WHAT TO PRODUCE: Please rewrite the lines from the one with "Where should I click to: Open the partially" through the one with "click(115, 55)" as a numbered list, skipping blank lines and leaving out all other items.

SUPPLIED INFORMATION:
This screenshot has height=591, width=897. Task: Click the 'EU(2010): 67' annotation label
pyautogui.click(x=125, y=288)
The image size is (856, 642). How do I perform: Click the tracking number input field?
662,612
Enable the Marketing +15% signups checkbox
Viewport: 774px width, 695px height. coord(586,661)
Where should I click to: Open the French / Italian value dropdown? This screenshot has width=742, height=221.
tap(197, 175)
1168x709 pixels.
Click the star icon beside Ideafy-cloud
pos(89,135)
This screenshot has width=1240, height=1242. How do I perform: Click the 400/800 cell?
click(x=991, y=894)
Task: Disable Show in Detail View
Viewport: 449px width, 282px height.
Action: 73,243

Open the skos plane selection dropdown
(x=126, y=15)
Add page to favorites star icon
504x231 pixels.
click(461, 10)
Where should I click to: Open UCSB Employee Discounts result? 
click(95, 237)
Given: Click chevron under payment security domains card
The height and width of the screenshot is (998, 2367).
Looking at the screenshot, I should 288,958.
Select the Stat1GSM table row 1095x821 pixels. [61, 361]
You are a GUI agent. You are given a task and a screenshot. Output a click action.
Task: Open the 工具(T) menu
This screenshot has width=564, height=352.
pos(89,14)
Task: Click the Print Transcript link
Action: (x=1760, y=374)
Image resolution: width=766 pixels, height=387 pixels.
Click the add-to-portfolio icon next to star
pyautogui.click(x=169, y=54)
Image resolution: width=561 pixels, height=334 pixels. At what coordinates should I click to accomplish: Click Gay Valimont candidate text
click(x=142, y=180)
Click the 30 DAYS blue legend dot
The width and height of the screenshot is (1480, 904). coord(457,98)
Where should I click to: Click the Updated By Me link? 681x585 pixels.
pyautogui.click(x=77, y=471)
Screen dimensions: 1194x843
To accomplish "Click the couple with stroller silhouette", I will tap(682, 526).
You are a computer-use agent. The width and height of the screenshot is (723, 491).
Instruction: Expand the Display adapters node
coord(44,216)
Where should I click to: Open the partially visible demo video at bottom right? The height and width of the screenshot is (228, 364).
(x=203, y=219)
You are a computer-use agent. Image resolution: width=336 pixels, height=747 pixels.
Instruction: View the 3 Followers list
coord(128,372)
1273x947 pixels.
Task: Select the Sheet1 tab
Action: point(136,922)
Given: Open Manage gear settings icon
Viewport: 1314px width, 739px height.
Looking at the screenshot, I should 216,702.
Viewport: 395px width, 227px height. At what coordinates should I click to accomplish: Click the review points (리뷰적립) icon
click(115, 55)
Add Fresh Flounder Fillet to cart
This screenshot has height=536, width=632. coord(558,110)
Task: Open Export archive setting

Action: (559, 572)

ANSWER TO THIS EXERCISE:
1. Where should I click to: Open the partially visible demo video at bottom right? The height and width of the screenshot is (228, 364).
2. (x=203, y=219)
3. You are a computer-use agent. Image resolution: width=336 pixels, height=747 pixels.
4. Instruction: View the 3 Followers list
5. coord(128,372)
6. 1273x947 pixels.
7. Task: Select the Sheet1 tab
8. Action: point(136,922)
9. Given: Open Manage gear settings icon
10. Viewport: 1314px width, 739px height.
11. Looking at the screenshot, I should 216,702.
12. Viewport: 395px width, 227px height. At what coordinates should I click to accomplish: Click the review points (리뷰적립) icon
13. click(115, 55)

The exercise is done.